Willem Van Houten (handsome guy in red waistcoat) was just a not-much-talented painter, who once decided to try his luck. He sold everything he had and invested (and reinvested) all the money in Dutch East India Company. Which, as we all know, was a good idea and soon he earned enough to make his dream come true. He ordered to build a beautiful house where his art gallery will be placed.
Completed in 1675, our building has all the distinctive features of a canal house. First off all, you can notice that the house is narrow and deep. It was designed so to minimize taxes, which, at that time, depended on the width of facade.
Amsterdam (name means dam of the river Amstel) is situated on a swamp land, therefore facades were built of light bricks with large windows to reduce the weight.
Another interesting feature with windows is that they become shorter from ground floor to the top. This makes an illusion that building is higher than it actually is.
Also note some kind of a plaque just above the door. Three hundred years ago, only small percent of people could read, and plaques helped to identify name or profession of the owner
Because canal houses were built narrow, staircases were also narrow, making it a big problem to take furniture and goods up. To solve the problem hooks were placed on the top of the house, allowing to lift what you need and pass it through the window.
Now let’s move to a present time. Armin van Houten (also handsome guy, also dressed in waistcoat) is a great-great-great-great-great-great-great-great-great-grandson of Willem and current owner of the Gallery. As well as previous eleven generations of Van Houten, he not only sells paintings, but also paints (Though he is the first one to date with an assistant)
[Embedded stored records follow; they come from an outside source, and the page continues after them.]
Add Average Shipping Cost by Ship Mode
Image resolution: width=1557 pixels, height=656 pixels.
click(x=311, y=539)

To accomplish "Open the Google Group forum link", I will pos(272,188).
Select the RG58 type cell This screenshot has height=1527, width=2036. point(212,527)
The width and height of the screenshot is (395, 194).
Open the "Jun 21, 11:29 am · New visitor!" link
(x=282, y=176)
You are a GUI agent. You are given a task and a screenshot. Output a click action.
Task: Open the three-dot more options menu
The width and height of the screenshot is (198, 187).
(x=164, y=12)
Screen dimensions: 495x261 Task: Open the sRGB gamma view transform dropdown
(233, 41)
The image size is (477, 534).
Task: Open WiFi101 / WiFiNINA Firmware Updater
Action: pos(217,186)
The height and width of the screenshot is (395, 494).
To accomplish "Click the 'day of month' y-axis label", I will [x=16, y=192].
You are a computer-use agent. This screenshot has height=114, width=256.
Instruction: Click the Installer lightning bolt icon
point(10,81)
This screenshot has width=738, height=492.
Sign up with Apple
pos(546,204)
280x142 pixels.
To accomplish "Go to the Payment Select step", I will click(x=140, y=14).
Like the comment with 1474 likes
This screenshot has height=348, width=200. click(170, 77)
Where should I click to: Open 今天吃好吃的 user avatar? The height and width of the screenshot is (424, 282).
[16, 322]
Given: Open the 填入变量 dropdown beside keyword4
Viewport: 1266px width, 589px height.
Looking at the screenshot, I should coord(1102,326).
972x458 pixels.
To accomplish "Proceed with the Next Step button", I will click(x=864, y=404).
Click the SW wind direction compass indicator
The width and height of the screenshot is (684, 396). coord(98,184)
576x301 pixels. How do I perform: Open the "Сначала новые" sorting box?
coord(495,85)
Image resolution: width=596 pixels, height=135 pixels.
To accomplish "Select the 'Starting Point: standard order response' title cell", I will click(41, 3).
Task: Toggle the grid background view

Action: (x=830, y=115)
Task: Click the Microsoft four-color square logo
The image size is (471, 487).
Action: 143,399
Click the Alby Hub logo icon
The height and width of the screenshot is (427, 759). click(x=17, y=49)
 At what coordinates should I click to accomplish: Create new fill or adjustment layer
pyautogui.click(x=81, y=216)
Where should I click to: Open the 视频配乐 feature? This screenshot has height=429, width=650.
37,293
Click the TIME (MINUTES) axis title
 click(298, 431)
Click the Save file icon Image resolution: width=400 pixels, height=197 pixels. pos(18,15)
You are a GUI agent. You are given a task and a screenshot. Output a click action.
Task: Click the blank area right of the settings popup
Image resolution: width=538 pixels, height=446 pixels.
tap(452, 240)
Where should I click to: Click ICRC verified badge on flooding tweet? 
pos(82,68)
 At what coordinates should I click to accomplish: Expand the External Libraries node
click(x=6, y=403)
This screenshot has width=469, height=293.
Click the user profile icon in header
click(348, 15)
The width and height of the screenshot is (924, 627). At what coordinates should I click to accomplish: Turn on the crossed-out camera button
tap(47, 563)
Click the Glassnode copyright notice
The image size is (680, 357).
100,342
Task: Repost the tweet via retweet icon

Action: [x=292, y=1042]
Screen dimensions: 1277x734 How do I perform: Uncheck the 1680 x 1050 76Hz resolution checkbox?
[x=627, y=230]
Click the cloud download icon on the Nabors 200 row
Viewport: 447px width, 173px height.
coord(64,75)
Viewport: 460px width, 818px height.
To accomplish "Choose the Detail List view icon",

Thanks to many factors, like flat terrain, narrow streets and desire to decrease car-accident deaths Amsterdam became one of the most bicycle-friendly cities in the world. As late as 1911 local citizens owned more bikes per capita than any other European. Nowadays there are more than 400 km of bike paths and 1 200 000 bicycles (even more than citizens). About 100 000 of them are stolen each year, and therefore our bike is securely locked.
This guy definitely looks like a bad one. And it is definitely bad. Cause he definitely a professional.
Ideally our canal house should have gable (triangular) roof, but I decided to make it mansard, so it was in same style with other Lego modular buildings.